NEOPLASTIC*—*The most common neoplasm that presents with back pain in children is osteoid osteoma, a benign bone tumor characterized by nocturnal pain and prompt relief with NSAIDs, although these features are not invariable. Ten to 20 percent of osteoid osteomas localize to the spine, where they can cause scoliosis either by bony deformity or muscle spasm [65,66]. The diagnosis is made using plain film, bone scan, or MRI.
Other tumors that can present in the spine include leukemia, lymphoma, Ewing sarcoma, neuroblastoma, osteoblastoma, osteosarcoma, neurofibromas, and Langerhans cell histiocytosis (eosinophilic granuloma) [33,67]. (See appropriate topic reviews). A small series found that constant pain, nocturnal pain, and duration of pain less than three months were associated with tumors, although these characteristics were not specific [3].
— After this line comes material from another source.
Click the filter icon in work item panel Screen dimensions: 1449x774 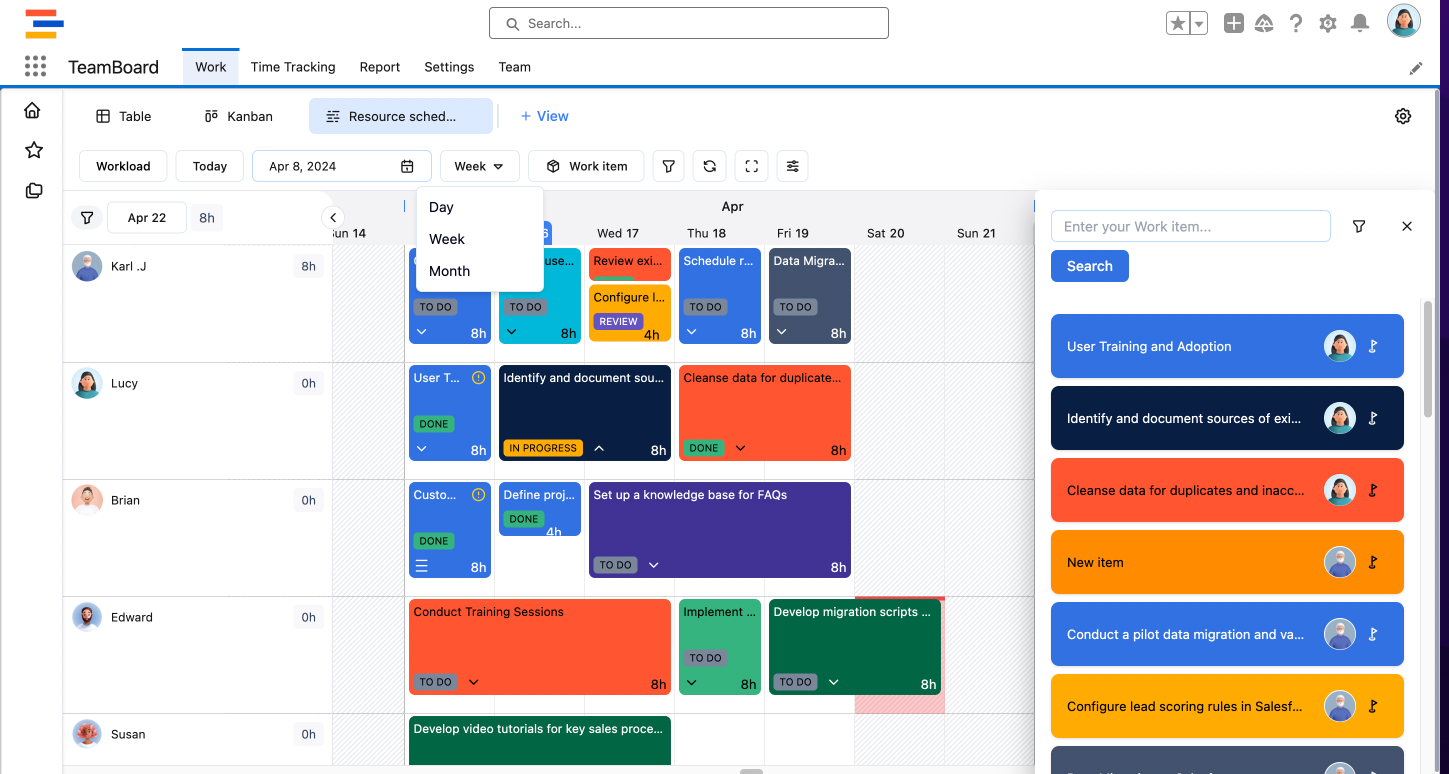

MISCELLANEOUS*—*Additional causes of back pain in children and adolescents include sickle cell pain crisis, syringomyelia, cholecystitis, pancreatitis, chronic recurrent multifocal osteomyelitis, pyelonephritis, and chronic pain syndromes.
Chronic pain syndromes*—*Chronic pain syndromes comprise 10 to 15 percent of referrals to pediatric rheumatology practices [68-70]. The bulk of these patients are adolescents; nonorganic pain is considered a very rare occurrence before the age of seven to nine years [71]. Complaints limited to the back are uncommon.
Hallmarks of functional illness include discordance between reported symptoms and physical findings, frequent school absences, and withdrawal from social activities with peers. Pain prolonged over the course of years is a common occurrence. The parent often is inappropriately invested in the child's complaints, answering questions on his or her behalf [33]. Associations have been noted between nonorganic pain and low parental education, psychosocial stresses, pending litigation, and a parental history of chronic pain [2,72,73]. As always, however, a chronic pain syndrome remains a diagnosis of exclusion.